方牧的掌心布滿陳年老繭,粗糙得甚至有些堅硬,但幹燥而溫暖,這樣毫無征兆地貼上方措的額頭,方措本能地想要後退,卻以強大的意志將雙腳釘在了地上。

很多年了,隨著方措年紀越來越大,兩人之間本來就少得可憐的肢體接觸幾乎都不見了。方措是有意識地控制自己,似乎認為已經長大的自己再如同小時候那樣依賴方牧是一件很羞恥的事。方牧的掌心在他額上,他一動不敢動,只感覺全身的血液都在湧向耳朵,小聲地回答,“沒有。”

方牧卻誤會了方措那些細微的小動作,心裏罵一句,小兔崽子,前些年還光屁股遛鳥,現在倒是連碰都不給碰一下了。收回手,難得和顏悅色道,“行了,早點睡,學習不要太累了。”

方措紅著耳尖,點點頭。

方牧拿起一串已經冷掉羊肉串,啃了一口,忽然想起什麽,問:“你考試什麽時候?”

方措不明所以,“下周三。”

方牧點點頭,“這回考完,帶你出去玩兒。”

方措楞了楞,似乎有點不敢置信,兩只眼睛直勾勾地望著方牧,眼珠子亮得能當探照燈。方牧被他的樣子逗樂了,鋒利的眉眼舒展開來,柔和下來,連綿的笑意點亮整張英俊的臉,如同小時候那樣,伸手胡亂地擼了把方措的腦袋,直把他的頭發都揉亂了,才故意沈下臉,“行了,睡覺。”
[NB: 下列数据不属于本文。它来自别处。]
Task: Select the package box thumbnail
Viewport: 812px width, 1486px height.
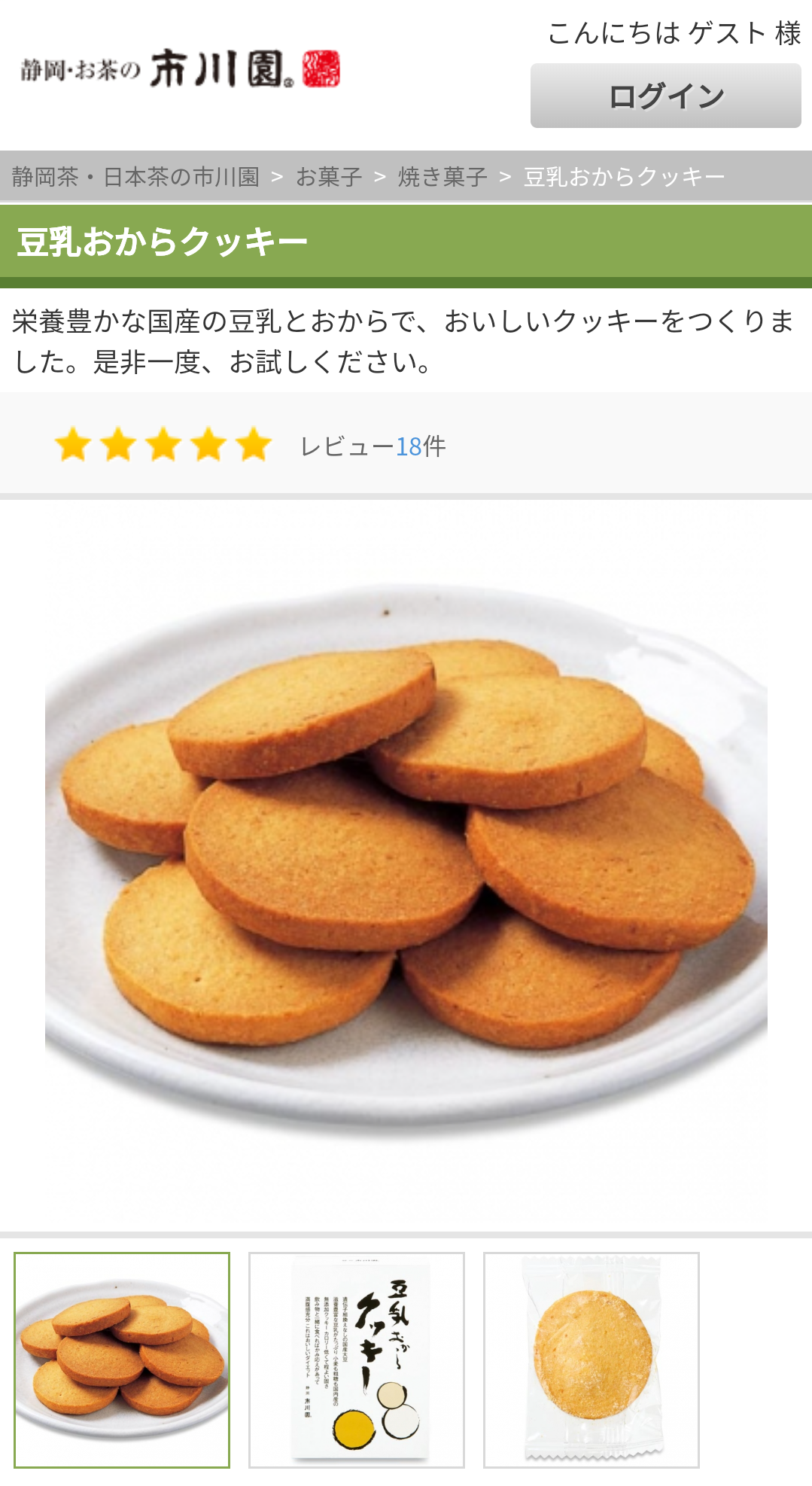Action: tap(357, 1360)
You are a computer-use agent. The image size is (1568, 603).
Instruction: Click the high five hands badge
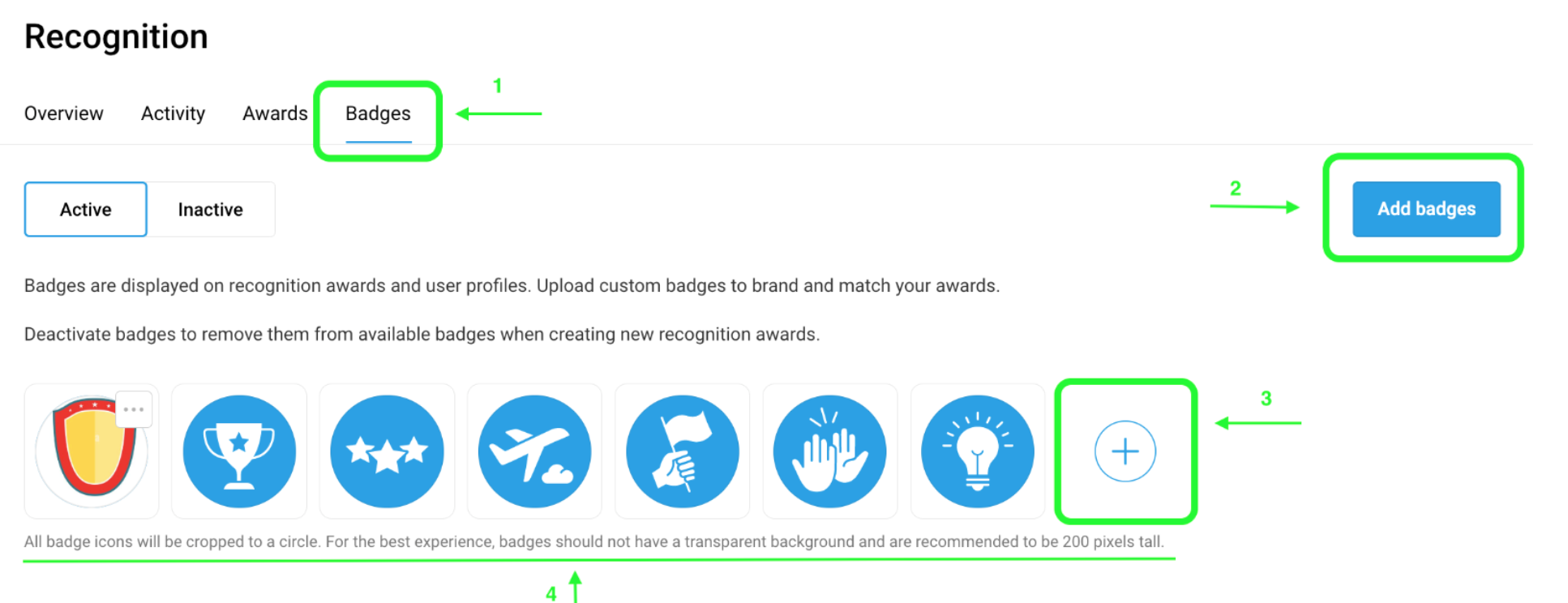tap(829, 451)
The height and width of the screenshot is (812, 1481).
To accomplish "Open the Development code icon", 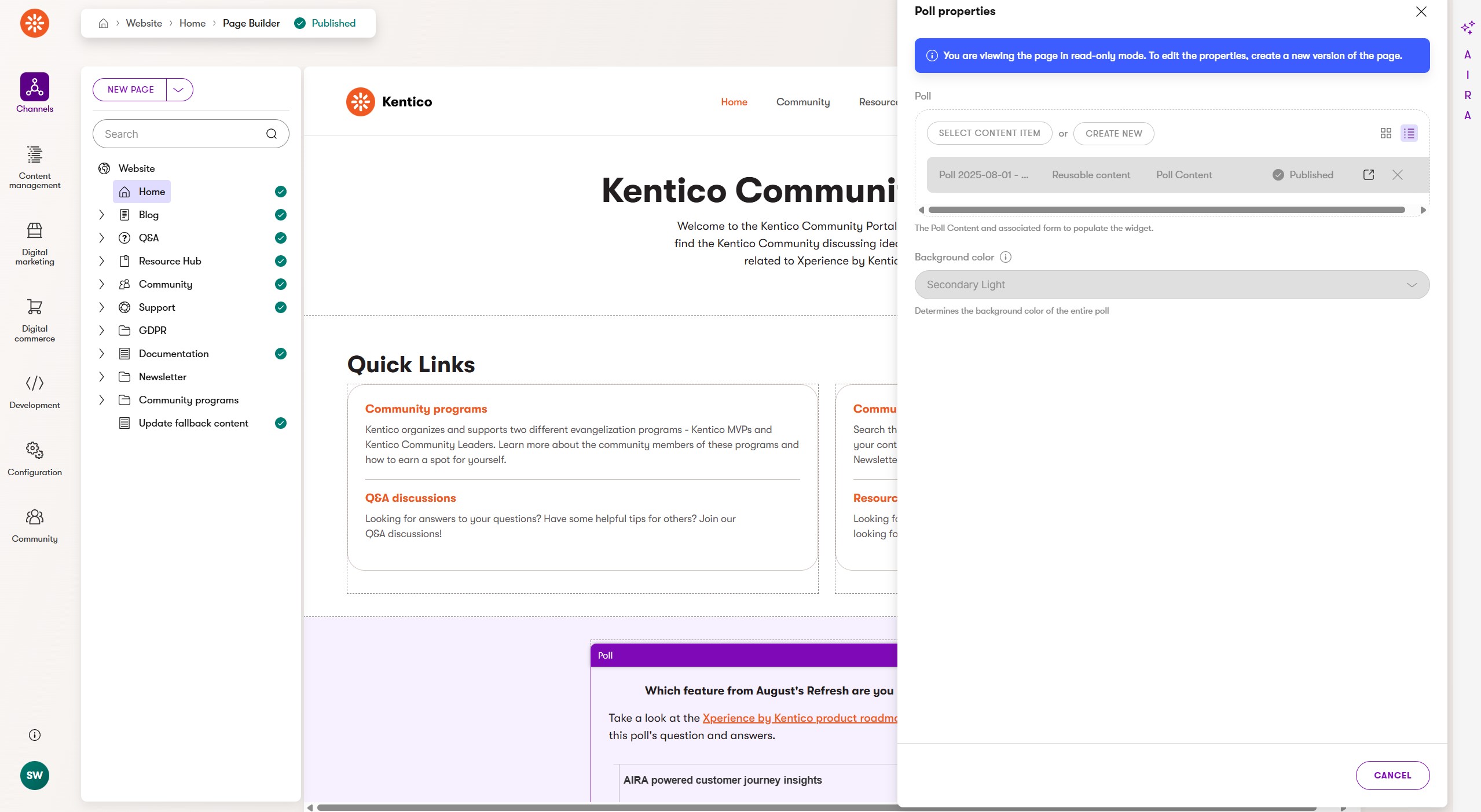I will click(x=35, y=383).
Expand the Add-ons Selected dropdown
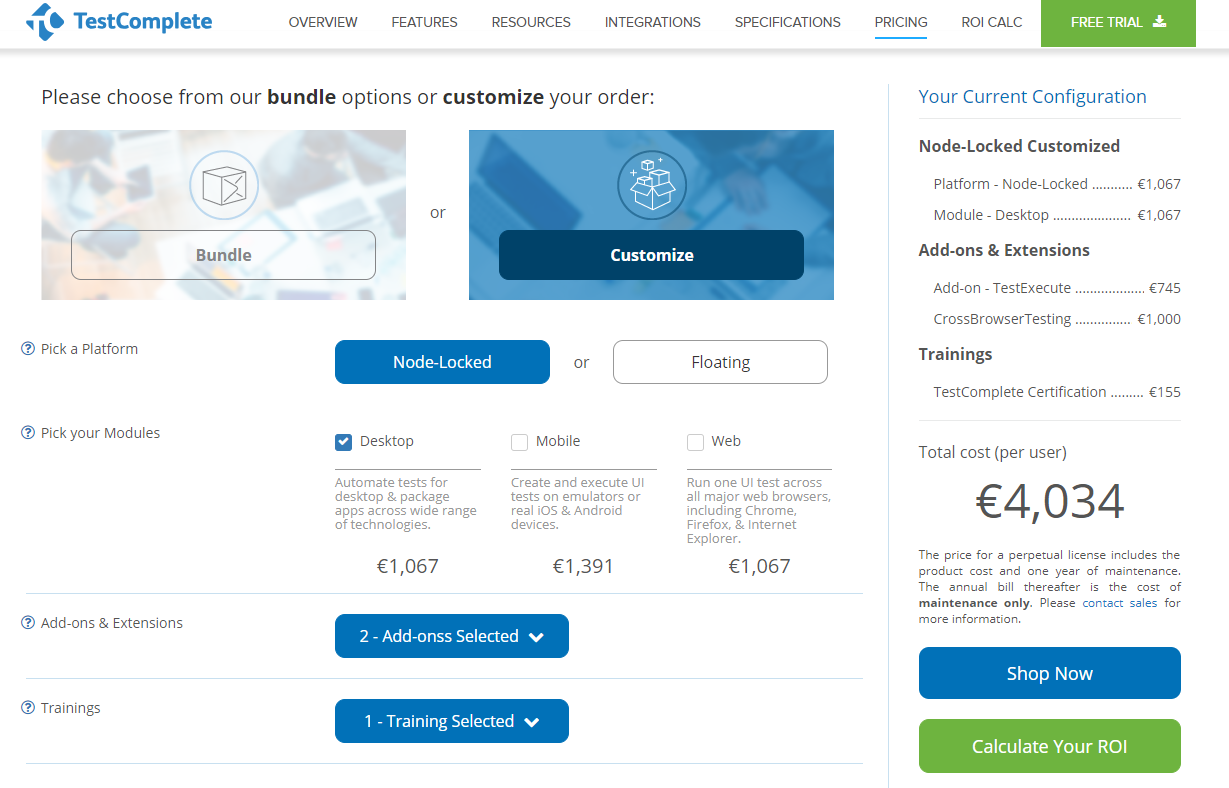The image size is (1229, 788). (x=451, y=636)
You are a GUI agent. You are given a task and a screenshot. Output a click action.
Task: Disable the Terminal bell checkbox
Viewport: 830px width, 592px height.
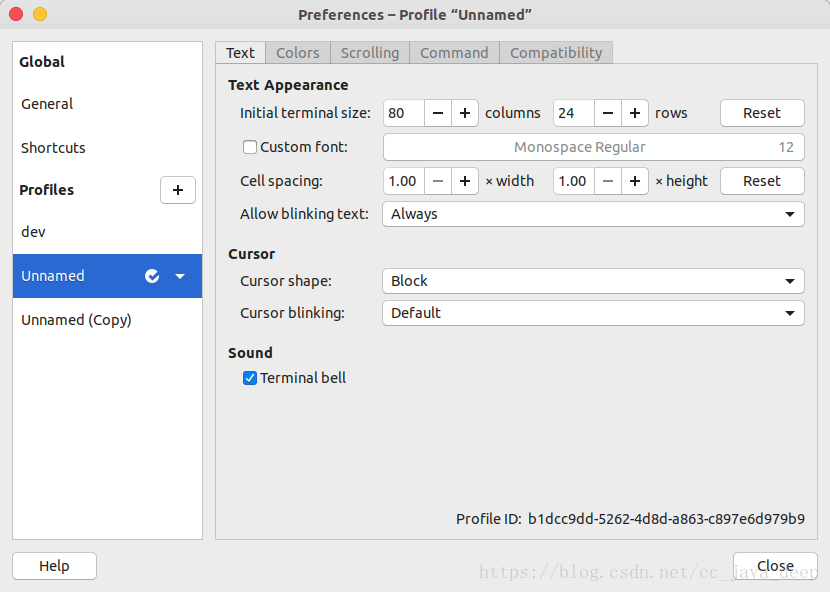point(250,378)
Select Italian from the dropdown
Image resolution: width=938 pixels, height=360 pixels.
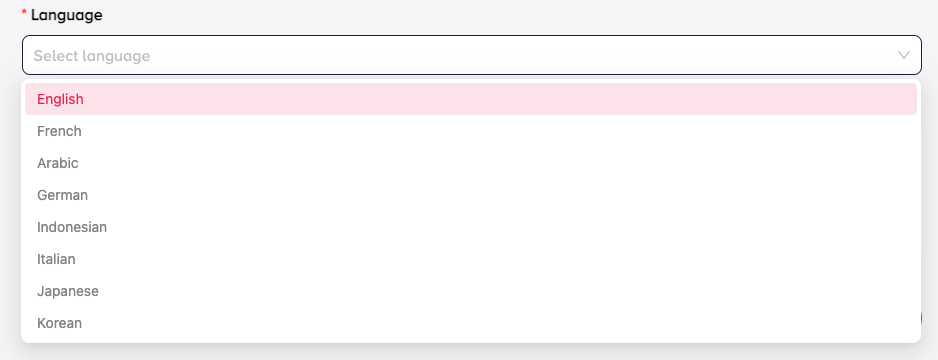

方措幾乎是懷著一種神聖的激情邊覆習邊度過考試前的最後幾天。考試持續了兩天,那兩天出奇的熱,考場上的吊扇老舊得如渾身骨折的重傷病人,吱嘎吱嘎地在頭頂呻吟卻不能緩解一絲燥熱,方措的頭腦卻很冷靜,他一絲不茍地答完最後一道題,從頭到尾檢查了一遍,提前十分鐘交了試卷。

走出考場,方措的心前所未有的輕快,甚至是雀躍的,他並不太擔心自己的成績,他的狀態一直很穩定。他甚至做了一個他一直覺得幼稚不屑的舉動,跳起來去攀折路邊香樟的葉子。

學校外面,等滿了頂著大太陽的考生家長,他目不斜視地走過,腳步越來越快,最後幾乎是小跑著回到家,才進門,就聽見一道驚天動地的嚎喪聲,“我也要去,憑什麽不帶我去?不帶這樣偏心的,你是我親叔嗎?”

是方子愚這個二百五。

方牧被他吵得腦仁疼,聽他這麽問,順嘴一回,“還真不是。”

可惜小桃花眼現在滿心滿眼都方牧和方措要去旅游,並且不帶他,如同一只炸了毛的貓,什麽都聽不進去,“你不帶我去,我就離家出走,我要去撒哈拉流浪!”

方牧輕輕松松地拎起幾乎要掛到自己身上的方子愚小朋友,放到一邊,指著一邊擡著腦袋瞧熱鬧的粽子說:“出息啊你,瞧見沒有,畜生都在看你笑話!”

小桃花眼鼻翼翕動,鼓著嘴巴瞪著方牧。

方牧斜他一眼,“你考試考完了嗎?”

方子愚眼睛一亮,“那等我考完,就帶我一起去!”

方牧不耐煩地揮揮手,“我考慮考慮。”

方措的心裏,頓時升起一股怎麽也壓制不下去的憤怒,是對方子愚的,也是對方牧的。